Based on past behavioural and neural work, we hypothesized 7-month-old infants, 5- to 10-year-old children, and adults would detect the expression change, evidenced by a high Signal-to-Noise Ratio (SNR) at both the base frequency and its harmonics (i.e., 6Hz, 12Hz, 18Hz, etc.) and the oddball frequency and its harmonics (i.e., 1.2Hz, 2.4Hz, 3.6Hz, etc.).
Results
In adults (n=33), responses at both the base (6Hz) and oddball frequencies (1.2Hz) were significantly larger than surrounding frequency bins (Figure 1). Thus, adults were capable of discriminating the emotional expressions at the rapid presentation rate used here. In infants (n=33), we found a significantly larger response at the base frequency (6Hz). However, there was no significant oddball response (Figure 2), suggesting infants’ brains did not detect the brief change in expression. Data collection for the child sample is ongoing.
Implications
Based on both behavioural and ERP work (i.e., Barrera & Maurer, 1981; de Haan & Nelson, 1997), we hypothesized infants would show evidence of emotion discrimination; surprisingly, they did not. It is possible that the neural system at this age is unable to detect brief changes in emotional expression presented at such a fast rate.
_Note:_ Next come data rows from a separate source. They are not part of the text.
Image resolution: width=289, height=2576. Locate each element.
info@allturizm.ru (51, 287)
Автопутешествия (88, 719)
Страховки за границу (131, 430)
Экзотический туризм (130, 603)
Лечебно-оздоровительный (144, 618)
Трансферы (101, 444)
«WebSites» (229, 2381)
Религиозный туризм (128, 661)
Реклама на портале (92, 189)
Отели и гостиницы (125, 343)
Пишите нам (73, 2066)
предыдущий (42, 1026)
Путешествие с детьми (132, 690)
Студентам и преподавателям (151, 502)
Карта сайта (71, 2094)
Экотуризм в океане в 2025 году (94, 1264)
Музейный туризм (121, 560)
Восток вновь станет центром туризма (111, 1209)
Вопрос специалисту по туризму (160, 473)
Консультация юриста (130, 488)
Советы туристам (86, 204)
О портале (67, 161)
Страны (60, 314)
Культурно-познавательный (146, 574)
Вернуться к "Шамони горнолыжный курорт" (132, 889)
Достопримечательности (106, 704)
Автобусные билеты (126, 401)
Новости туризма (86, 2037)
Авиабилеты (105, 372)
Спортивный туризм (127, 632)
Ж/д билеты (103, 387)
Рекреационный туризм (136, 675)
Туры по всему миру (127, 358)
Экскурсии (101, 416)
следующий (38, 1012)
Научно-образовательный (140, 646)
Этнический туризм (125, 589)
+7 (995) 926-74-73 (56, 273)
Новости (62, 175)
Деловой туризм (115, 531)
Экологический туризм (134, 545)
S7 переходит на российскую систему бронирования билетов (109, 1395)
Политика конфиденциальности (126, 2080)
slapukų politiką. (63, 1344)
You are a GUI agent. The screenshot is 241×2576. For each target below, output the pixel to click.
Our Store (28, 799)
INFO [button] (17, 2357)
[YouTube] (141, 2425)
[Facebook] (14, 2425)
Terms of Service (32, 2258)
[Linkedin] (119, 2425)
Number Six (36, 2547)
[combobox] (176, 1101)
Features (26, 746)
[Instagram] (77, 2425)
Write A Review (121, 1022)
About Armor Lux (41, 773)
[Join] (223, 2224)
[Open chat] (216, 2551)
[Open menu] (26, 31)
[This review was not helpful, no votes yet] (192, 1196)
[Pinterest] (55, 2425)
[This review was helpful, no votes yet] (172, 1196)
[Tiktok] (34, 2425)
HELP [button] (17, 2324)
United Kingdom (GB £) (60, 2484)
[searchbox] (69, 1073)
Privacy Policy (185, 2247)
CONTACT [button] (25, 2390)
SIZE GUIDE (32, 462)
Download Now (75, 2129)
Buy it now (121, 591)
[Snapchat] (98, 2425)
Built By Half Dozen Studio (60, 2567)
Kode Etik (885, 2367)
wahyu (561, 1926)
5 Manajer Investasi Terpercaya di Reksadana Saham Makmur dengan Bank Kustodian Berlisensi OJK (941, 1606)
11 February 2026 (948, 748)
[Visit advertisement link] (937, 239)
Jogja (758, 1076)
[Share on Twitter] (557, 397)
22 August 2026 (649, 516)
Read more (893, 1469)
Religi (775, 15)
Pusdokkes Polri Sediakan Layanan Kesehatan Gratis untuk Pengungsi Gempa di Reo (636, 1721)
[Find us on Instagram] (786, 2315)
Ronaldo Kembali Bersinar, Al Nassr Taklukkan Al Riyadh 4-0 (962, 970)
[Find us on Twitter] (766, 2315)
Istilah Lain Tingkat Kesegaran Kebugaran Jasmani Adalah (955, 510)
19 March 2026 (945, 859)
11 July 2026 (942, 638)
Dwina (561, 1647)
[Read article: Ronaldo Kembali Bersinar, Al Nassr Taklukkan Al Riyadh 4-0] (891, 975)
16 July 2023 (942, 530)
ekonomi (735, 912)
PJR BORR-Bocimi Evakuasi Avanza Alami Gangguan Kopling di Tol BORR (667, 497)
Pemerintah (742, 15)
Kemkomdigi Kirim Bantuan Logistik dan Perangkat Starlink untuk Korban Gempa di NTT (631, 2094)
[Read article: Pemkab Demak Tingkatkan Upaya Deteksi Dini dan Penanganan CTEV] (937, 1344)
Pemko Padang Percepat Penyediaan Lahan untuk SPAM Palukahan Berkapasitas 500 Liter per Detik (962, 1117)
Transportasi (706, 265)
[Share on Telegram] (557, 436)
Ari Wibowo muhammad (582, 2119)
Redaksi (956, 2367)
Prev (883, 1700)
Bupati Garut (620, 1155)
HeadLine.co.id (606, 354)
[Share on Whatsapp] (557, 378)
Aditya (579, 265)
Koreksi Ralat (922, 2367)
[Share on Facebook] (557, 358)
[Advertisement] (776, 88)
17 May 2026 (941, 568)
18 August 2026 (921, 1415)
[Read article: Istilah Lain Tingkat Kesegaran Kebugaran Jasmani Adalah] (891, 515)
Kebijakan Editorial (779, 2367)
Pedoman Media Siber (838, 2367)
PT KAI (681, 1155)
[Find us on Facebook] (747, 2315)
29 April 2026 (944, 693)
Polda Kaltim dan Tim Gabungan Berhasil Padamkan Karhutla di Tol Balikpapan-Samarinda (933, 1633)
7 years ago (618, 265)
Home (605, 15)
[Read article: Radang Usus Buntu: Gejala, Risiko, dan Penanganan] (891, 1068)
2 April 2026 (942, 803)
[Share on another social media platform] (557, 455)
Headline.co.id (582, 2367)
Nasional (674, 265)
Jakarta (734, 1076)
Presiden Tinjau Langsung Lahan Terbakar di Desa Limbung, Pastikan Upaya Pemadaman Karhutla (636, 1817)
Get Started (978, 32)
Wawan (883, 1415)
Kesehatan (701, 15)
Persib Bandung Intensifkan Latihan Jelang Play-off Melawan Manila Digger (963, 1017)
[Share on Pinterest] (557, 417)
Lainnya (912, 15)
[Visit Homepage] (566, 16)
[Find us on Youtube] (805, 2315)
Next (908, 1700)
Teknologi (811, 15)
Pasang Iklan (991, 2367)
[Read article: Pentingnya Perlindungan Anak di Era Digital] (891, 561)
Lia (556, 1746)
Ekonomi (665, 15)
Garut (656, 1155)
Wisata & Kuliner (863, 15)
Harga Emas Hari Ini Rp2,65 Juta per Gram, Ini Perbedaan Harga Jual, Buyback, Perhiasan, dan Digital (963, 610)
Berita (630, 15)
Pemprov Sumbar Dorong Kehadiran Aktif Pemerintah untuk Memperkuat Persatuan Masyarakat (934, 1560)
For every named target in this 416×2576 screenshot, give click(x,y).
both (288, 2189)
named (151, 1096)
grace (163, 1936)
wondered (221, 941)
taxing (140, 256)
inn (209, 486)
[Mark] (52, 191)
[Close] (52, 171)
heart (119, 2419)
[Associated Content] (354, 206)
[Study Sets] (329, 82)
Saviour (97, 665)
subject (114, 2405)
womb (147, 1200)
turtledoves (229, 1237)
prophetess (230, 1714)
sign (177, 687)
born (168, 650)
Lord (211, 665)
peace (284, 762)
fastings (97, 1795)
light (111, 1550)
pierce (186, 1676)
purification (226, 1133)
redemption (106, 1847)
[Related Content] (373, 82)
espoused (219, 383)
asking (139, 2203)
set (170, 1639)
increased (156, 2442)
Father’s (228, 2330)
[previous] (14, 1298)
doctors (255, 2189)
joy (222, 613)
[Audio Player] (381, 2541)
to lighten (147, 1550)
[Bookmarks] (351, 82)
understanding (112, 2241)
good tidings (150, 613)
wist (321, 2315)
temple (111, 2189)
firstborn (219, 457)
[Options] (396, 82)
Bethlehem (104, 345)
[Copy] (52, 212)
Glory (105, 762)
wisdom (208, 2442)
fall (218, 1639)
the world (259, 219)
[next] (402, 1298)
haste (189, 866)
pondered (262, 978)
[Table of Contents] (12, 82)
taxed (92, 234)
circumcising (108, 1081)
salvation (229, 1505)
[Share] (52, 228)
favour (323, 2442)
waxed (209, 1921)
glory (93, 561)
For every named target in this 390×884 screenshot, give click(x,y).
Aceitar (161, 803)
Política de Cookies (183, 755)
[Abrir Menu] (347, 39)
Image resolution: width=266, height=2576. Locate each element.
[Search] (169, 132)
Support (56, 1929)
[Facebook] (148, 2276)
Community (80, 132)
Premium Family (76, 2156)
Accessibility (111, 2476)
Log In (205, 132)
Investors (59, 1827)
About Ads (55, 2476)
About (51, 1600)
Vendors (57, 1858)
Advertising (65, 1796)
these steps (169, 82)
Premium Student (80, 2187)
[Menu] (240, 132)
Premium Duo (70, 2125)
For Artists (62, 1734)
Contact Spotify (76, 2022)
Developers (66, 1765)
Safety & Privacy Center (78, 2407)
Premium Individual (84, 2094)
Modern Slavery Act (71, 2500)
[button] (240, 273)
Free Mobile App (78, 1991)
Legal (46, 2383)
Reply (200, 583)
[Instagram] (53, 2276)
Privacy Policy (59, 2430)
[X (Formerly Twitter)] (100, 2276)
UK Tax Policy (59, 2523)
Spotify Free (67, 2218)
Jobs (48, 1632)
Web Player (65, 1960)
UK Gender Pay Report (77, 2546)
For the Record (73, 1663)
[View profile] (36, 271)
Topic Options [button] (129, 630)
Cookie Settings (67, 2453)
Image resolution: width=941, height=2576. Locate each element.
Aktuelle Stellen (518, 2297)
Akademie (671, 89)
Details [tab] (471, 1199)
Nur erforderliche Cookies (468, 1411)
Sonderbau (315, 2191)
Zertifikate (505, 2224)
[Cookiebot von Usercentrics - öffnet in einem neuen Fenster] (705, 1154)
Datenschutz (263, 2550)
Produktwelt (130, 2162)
Results from the child sample will help us to understand the development of emotion processing.
The current study is a first attempt to use FPVS to examine neural responses to emotional expressions across several age groups. A strength of FPVS is that it is implicit and recorded in the absence of overt behavioural responses, separating it from decisional process (Rossion & Jacques, 2012), making it a promising method for infants and clinical populations. As such, FPVS offers new avenues of research for examining phenomena beyond face and emotion perception.